(原文节选)
本发明提供的靶向肽修饰的“杂合脂质体”纳米粒靶向脑部并穿透血脑屏障(BBB),具有高度内源性、高穿透性、载药种类多样、生物靶向调控、高生物安全性、治疗机制互补、治疗手段多元化等特性,成功构建了仿生型“杂合脂质体”纳米递送系统,为神经退行性疾病的高效靶向治疗提供了范本,具有广阔的应用前景以及临床转化潜力。
附图说明:
图1外泌体表面特征蛋白的表达;
图2A为靶向肽修饰的“杂合脂质体”纳米粒的透射电镜图像,图2B为纳米粒的大小;
图3为靶向肽修饰的“杂合脂质体”纳米粒膜融合考察;
图4A为靶向肽修饰的“杂合脂质体”纳米粒的细胞摄取荧光图像,图4B为荧光定量;
图5为靶向肽修饰的“杂合脂质体”纳米粒跨BBB能力的考察。
具体实施方式
通过下列实施实例进一步说明本发明的技术方案,但本发明的保护范围,不局限于此。
实施例1:包载非瑟酮(FIS)的功能化脂质体(RMP7-L-FIS)的制备工艺
取磷脂46.25mg、Chol 3.0mg、DSPE-PEG 12.5mg、DSPE-PEG-NHS 4.0mg、FIS粉末3.0mg,溶于5mL甲醇中,超声5min,50℃旋转蒸发30min,挥干有机溶剂,成膜。加5mL PBS水化30min。水浴超声30min,探头超声5min(冰浴),过0.22μm滤膜,即得载药脂质体(L-FIS)。
将0.25mL RMP7溶液添加到上述载药脂质体溶液(L-FIS)中,同时轻轻搅拌(150rpm/min),使反应在4℃进行12h,即得载药功能化脂质体(RMP7-L-FIS)。

(提取材料)
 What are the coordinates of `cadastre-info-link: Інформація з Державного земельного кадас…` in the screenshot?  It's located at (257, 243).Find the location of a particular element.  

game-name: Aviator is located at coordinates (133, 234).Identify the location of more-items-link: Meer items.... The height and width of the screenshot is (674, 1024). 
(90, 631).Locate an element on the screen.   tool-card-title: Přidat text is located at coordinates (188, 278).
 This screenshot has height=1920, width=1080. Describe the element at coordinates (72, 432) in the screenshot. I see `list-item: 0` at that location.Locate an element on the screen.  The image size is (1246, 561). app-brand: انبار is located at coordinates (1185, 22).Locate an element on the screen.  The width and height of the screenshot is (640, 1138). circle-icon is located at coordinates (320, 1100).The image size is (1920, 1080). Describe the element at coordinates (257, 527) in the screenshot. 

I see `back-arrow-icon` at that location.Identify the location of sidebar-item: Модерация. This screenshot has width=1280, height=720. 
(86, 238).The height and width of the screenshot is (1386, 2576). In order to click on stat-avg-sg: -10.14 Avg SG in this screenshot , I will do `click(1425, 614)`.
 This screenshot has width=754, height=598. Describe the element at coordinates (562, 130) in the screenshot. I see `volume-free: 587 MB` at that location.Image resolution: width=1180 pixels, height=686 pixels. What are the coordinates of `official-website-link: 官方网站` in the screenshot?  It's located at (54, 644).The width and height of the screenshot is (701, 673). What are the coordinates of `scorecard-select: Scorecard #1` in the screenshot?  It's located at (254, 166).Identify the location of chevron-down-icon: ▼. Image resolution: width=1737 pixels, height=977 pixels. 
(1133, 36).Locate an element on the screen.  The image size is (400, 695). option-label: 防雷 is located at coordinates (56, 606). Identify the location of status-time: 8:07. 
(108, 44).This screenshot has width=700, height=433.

(任务说明) 续写上文关于靶向肽修饰“杂合脂质体”纳米粒的专利说明,从最后一句之后接着写。

(参考答案)
实施例2:提取分离获得细胞外泌体
无外泌体培液提取:无添加细胞培液加10%FBS;超速离心机,4℃120000g离心8h;收集上层培液,即为去除外泌体的培液;超净台,过0.22μm滤膜,除菌,加1%双抗。
外泌体提取:无外泌体培液培养细胞,收集细胞培液,在4℃下300g,10min,2000g,20min除去漂浮细胞及细胞碎片,收集上清。上清液在4℃下10000g,30min除去微囊泡等,收集上清液。过0.22μm滤膜。上清液在4℃下100000g,60min,获得沉淀即为外泌体。将收集到沉淀用PBS洗涤。再次在4℃下100000g,60min离心,回收沉淀。最终提取的外泌体重悬于50-200uL的灭菌PBS中,保存在-80℃,用BCA测定外泌体浓度。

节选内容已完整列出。